Édition de l’Illustration (228-231 Voir et modifier les données sur Wikidatap. 36-39).


II

À Beaulieu, Geneviève quitta le docteur et loua une voiture pour la conduire à Puy-le-Maure, d’abord, puis à la station la plus prochaine du petit chemin de fer départemental. L’automobile traversa le charmant pays d’Argentat et remonta par la vallée du Doustre. Bientôt, Geneviève vit la façade du château émerger des châtaigneraies.

Mme de l’Espitalet accueillit tendrement sa filleule.

Une visite, hors du temps des vacances où elle recevait ses enfants, c’était un événement pour la solitaire.

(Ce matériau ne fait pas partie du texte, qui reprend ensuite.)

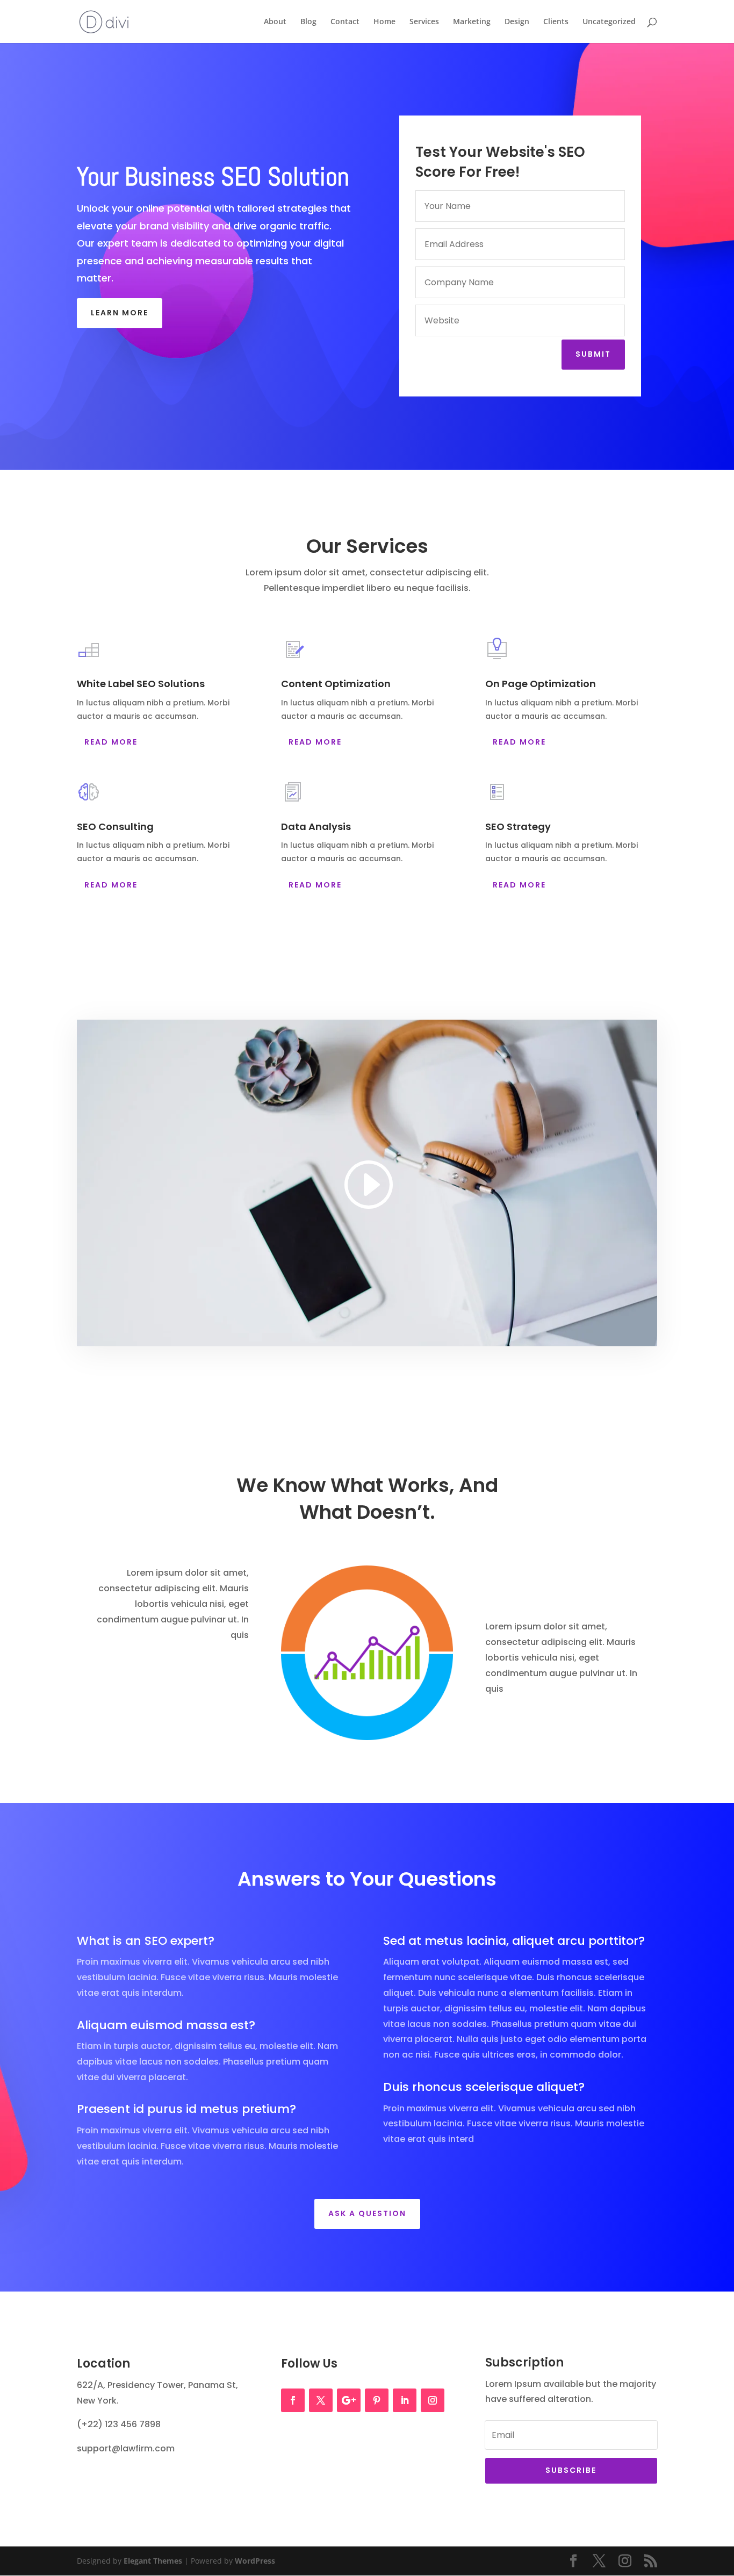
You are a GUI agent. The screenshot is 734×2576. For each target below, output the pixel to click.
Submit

À soixante-douze ans, Mme de l’Espitalet était la plus charmante des vieilles dames. Honnêteté, prudence et bonne humeur étaient inscrites dans les rides de son visage éclairé par des yeux intelligents et bons — des yeux qui voyaient loin dans les âmes. Bandeaux gris d’argent, chignon tressé, col montant fermé par une barrette de jais, taille alourdie dans la robe de deuil, tout cela faisait « province », comme le salon meublé en perse à bouquets de bluets, comme les portraits de famille, comme le parc à l’anglaise avec ses tilleuls, son grand cèdre, ses magnolias. La personne de Mme de l’Espitalet s’accordait à sa maison, à sa vie, et l’on avait près d’elle le sentiment, bien rare dans le monde d’après guerre, de l’ordre et de la sécurité. Les gens qui ne connaissaient pas son histoire ne soupçonnaient pas qu’elle avait beaucoup souffert. Les grâces de son esprit cachaient ses vertus. Ses amis l’appelaient : « La sainte, la mère des pauvres. » Et les autres de s’étonner… « Une sainte, cette femme exquise ? » car les hommes n’imaginent les saints que douceâtres ou renfrognés.

Elle vivait à Puy-le-Maure depuis cinquante-trois ans. Elle y avait élevé trois fils et deux filles. Son mari reposait dans le petit cimetière au bout du parc où l’avaient rejoint deux fils tués en 1915. La fille aînée, mère et grand’mère, habitait Poitiers. La cadette était religieuse au carmel de Tulle. Le seul fils vivant commandait un croiseur en Méditerranée. Ainsi, de la couvée tendrement chérie, de tant de pas et de voix qui avaient animé Puy-le-Maure, il ne restait à la septuagénaire que des souvenirs et des tombeaux.

Cependant elle n’était pas triste. La résignation chrétienne l’avait conduite à la sérénité. Son cœur vivait dans le passé, mais sa vive intelligence ne se désintéressait pas du présent. Elle ne faisait pas à tout propos l’apologie d’un temps qui avait été celui de sa jeunesse. Comme les femmes de l’ancienne France, elle pratiquait une vertu sans pruderie, qui savait regarder le mal en face et le définir par son nom.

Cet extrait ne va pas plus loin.